Russett found his niche doing “ground work” - that is, work with Russett standing on the ground, rather than riding the horse - preparing colts to accept a rider. Russett demonstrated and spoke about some of the techniques he uses Saturday at the Bar K Bar Bonanza Horse Fair in Lyons.

Russett was joined in the arena by a colt he has been working with. The colt, which Russett calls “Curious George” because of its temperament, was remarkably calm as Russett demonstrated a number of methods used to acclimate a colt, to carry a rider and do ranch work.

Whether stepping over obstacles, having a lasso twirled over its head or getting its foot caught in a rope, the colt was unfazed. The only time Curious George seemed anxious was when Russett’s father, Fay, loudly waved a big plastic flag near the horse.

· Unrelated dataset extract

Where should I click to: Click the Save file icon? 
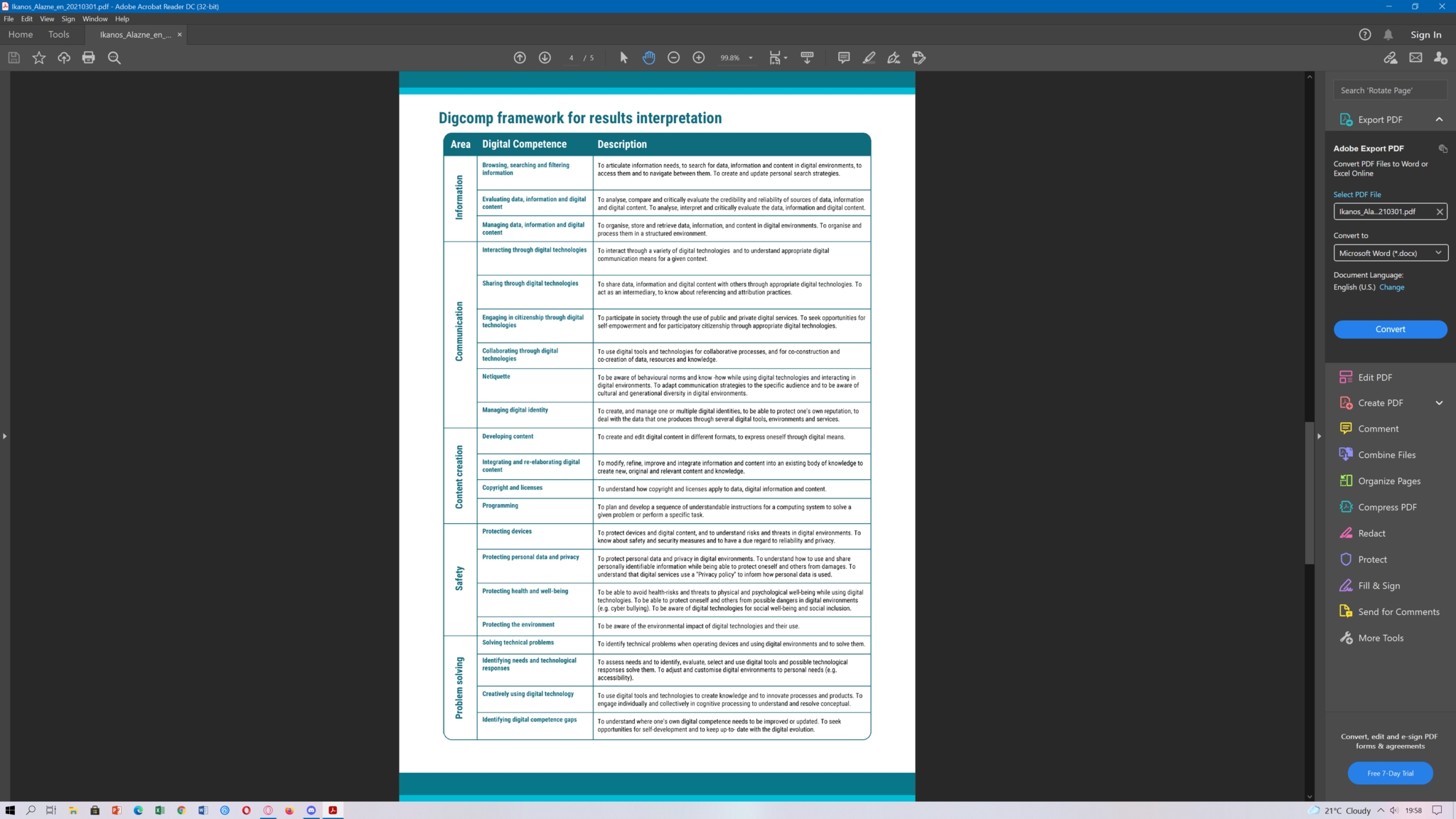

Russett started his career with horses in 2005, doing ground work with colts for others. In 2006 he struck out on his own, starting Russett Quarter Horses. The Kinsley-based business works in training and sales, according to his business card. He said seeing the development of a horse is a fun part of the job.

“I like to watch where they start to the finished product,” he said.

He said it is difficult to pin down how long it takes to prepare a colt to be ridden, because it varies so much from one to the next.

“I watch the horse and he’ll tell me what I need to do,” he said.

The three keys to getting a colt ready are to make it gentle and get it to respect and trust the trainer and rider.

Curious George, whom he has worked with off-and-on for eight or nine months, is close to being ready for a rider. The horse appeared very friendly, getting a close look at visitors and their cameras while Russett spoke with people after the demonstration.

“He’s a people horse,” Russett said.